I tried to find an online diagram of the nervous system, but am not very successful. The closest I’ve found so far is this:
http://www.medword.com/Anatomy/LineDrawings/LoResPeriNerv.html

It really doesn’t show it well. Here’s the thing - your body has two “pipelines” that have to run between your extremeties (i.e. fingertips, etc) to your spinal cord. These “pipelines” have to go past the joints in such a way to not bind up, get pinched, etc. They have to go around the muscles that are there to operate the joints. The two “pipelines” are your blood and your nerves. Anatomically, it makes sense to run them beside each other through the joints and along the bones, because the location that best protects the one will best protect the other. Thus, the nerves and arteries are right next to each other. Put pressure on the blood vessel area and you’re also putting pressure on the nerves.

It’s called a neurovascular bundle consisting of the nerve, artery,and vein.

A limb falling asleep is due to compression of the arterioles feeding the nerve at the level of compression but which still allows blood flow to feed the extremity from the main artery.

Have you actually timed it to see if it is faster? My guess is you have an example of tapping the pop can to prevent it from fizzing. It probably takes the same amount of time either way, but the time goes by faster because you are busy thinking about moving your fingers instead of sitting there with nothing to think of but the pain.Tapping a pop can

I haven’t timed it. But the difference is really noticeable. I used to just tough it out and it took forever. Lifting the limb and squeezing my toes or fingers gets rid of most of the feeling atleast three times faster.

Two of my stepbrothers tap there pop. I thought it was kind of silly. No matter how shaken up it is I just break the seal gently enough so that you can’t even see an opening. And then add pressure again to break it open somemore and then again to open it. Works mast faster, takes like 2-3 seconds.

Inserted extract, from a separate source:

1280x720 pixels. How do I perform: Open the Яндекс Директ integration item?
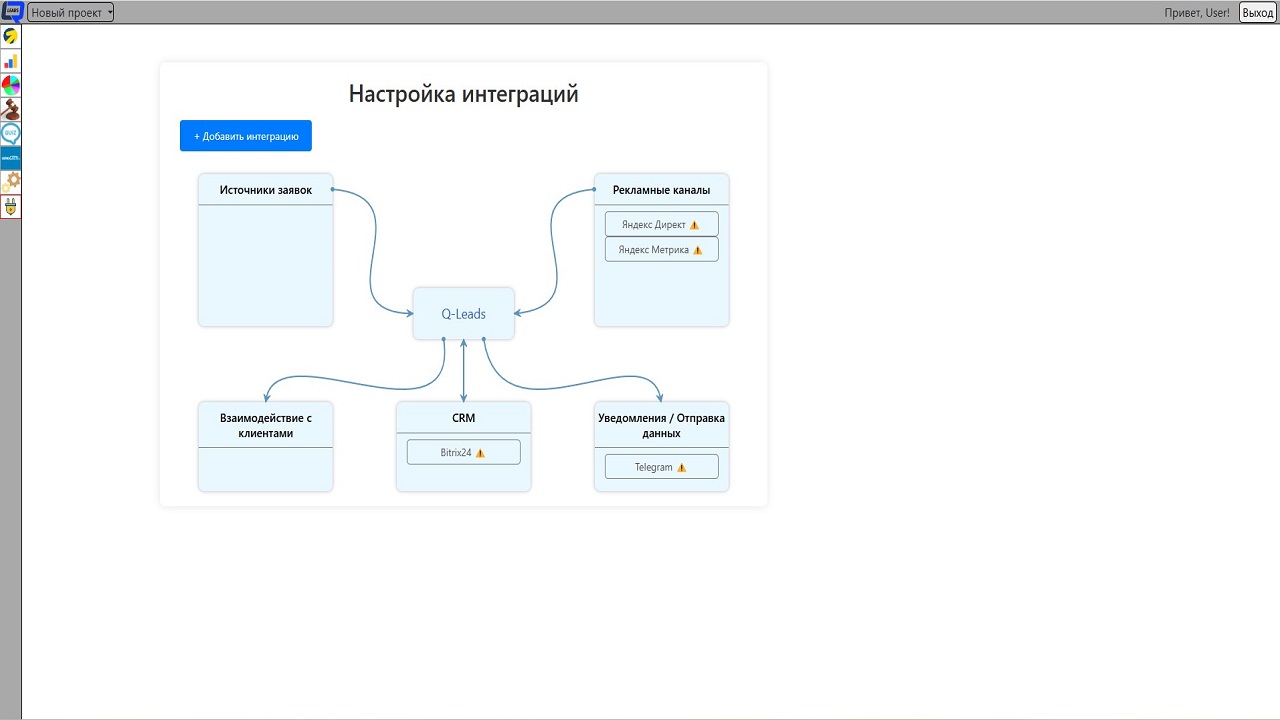[661, 225]
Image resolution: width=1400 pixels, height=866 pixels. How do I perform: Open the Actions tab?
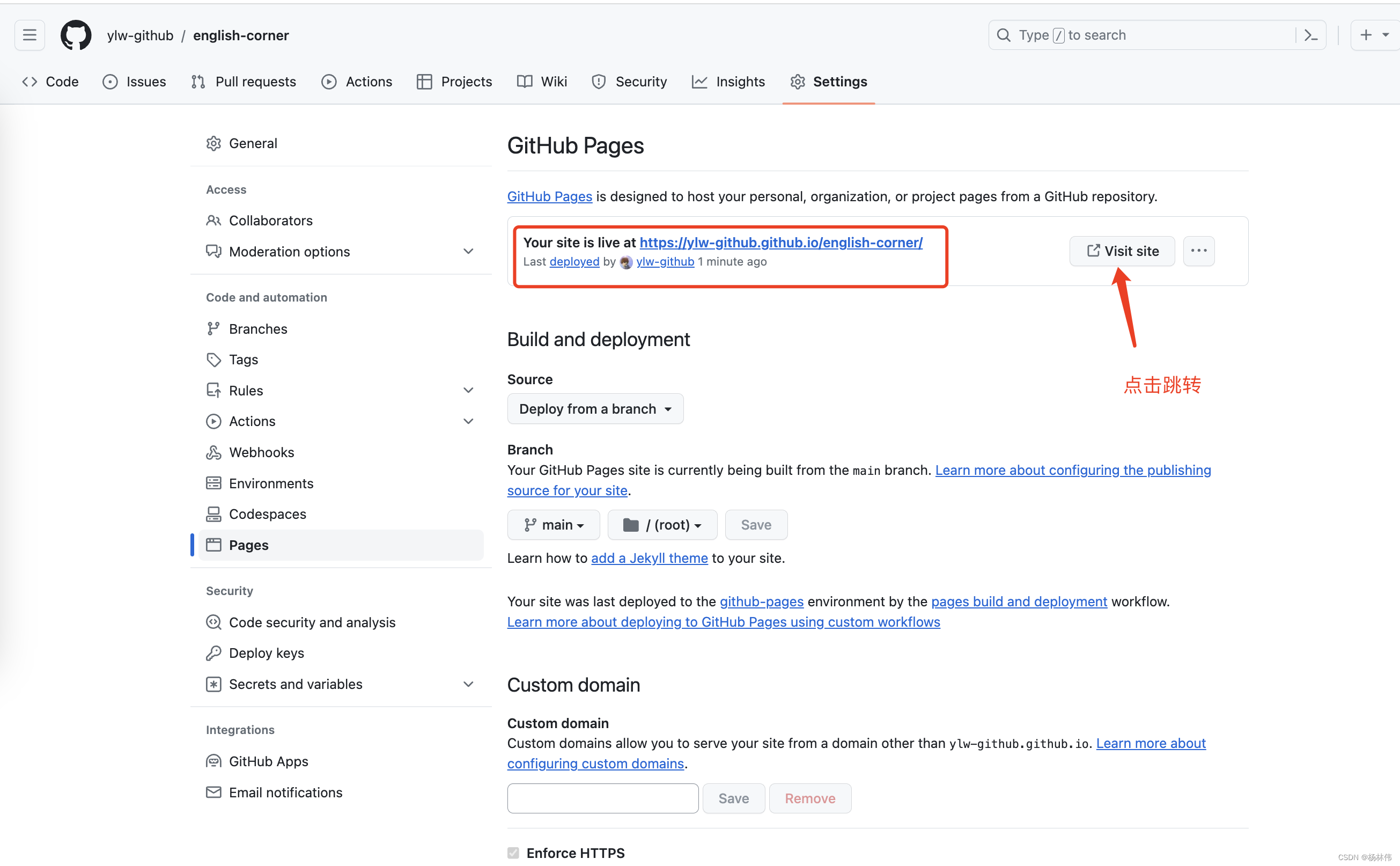coord(357,81)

humor me for asking a stupid question, but will someone pls explain why rubbing your arms will improve blood circulation? :confused:

Question?

Why does rubbing ones’ arm improve circulation?

Two reasons:

1st: Blood has been backed up and massaging facilitates a pumping action to force blood back into arterioles and capillaries.

2nd: Veins have one-way valves and massaging forces veinvous blood back towards the heart thus decreasing the back pressure on arterial blood.

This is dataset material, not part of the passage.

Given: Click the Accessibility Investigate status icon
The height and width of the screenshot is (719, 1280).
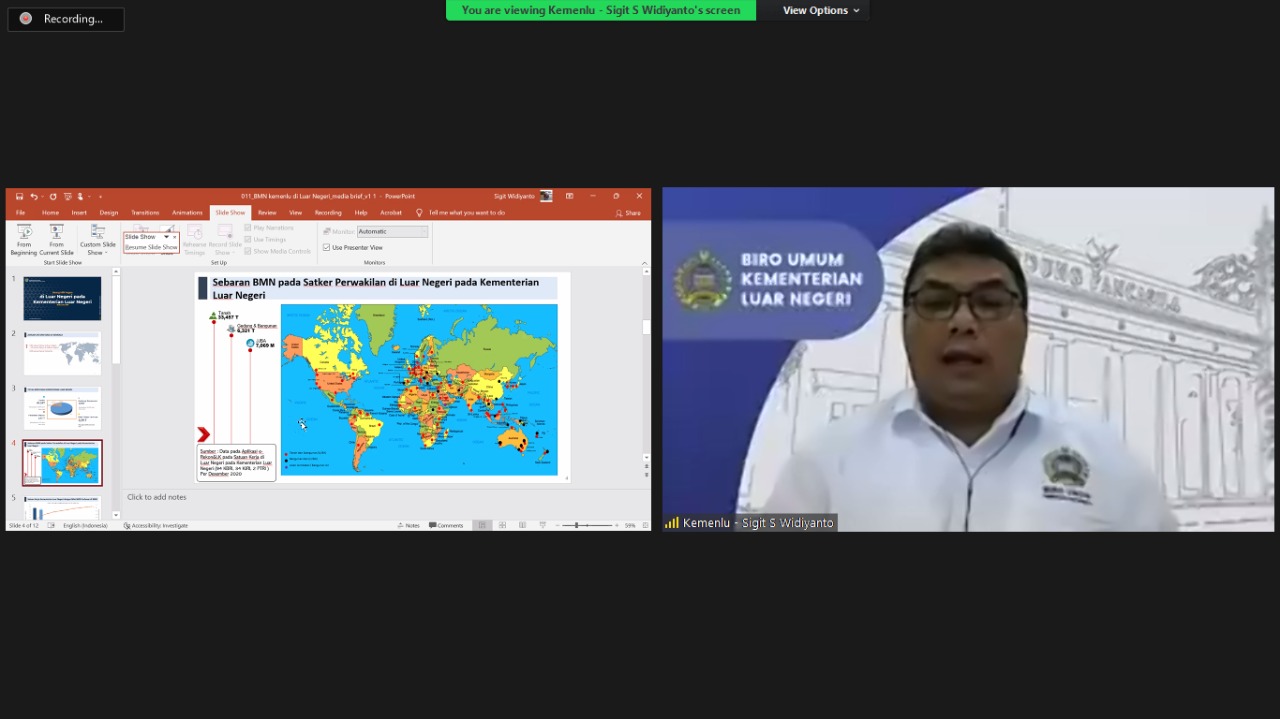Looking at the screenshot, I should (156, 525).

oh ok, i just feel queasy imagining clogged or compressed blood veins that requires massaging to clear the way… :eek:

Ok I woke up with my arm alseep after a nap today.

I lifted it up and it didn’t feel like it was doing anything. So I let it lay on my chest and then started to try and move my fingers without lifting it up. It then recovered in a matter of seconds.

I lifted it up and it didn’t feel like it was doing anything

That’s because the heart is having to pump uphill. If you keep your arm raised above your head long enough, it will probably eventually go to sleep. This is dependent upon your age, patency of vessels, and health status.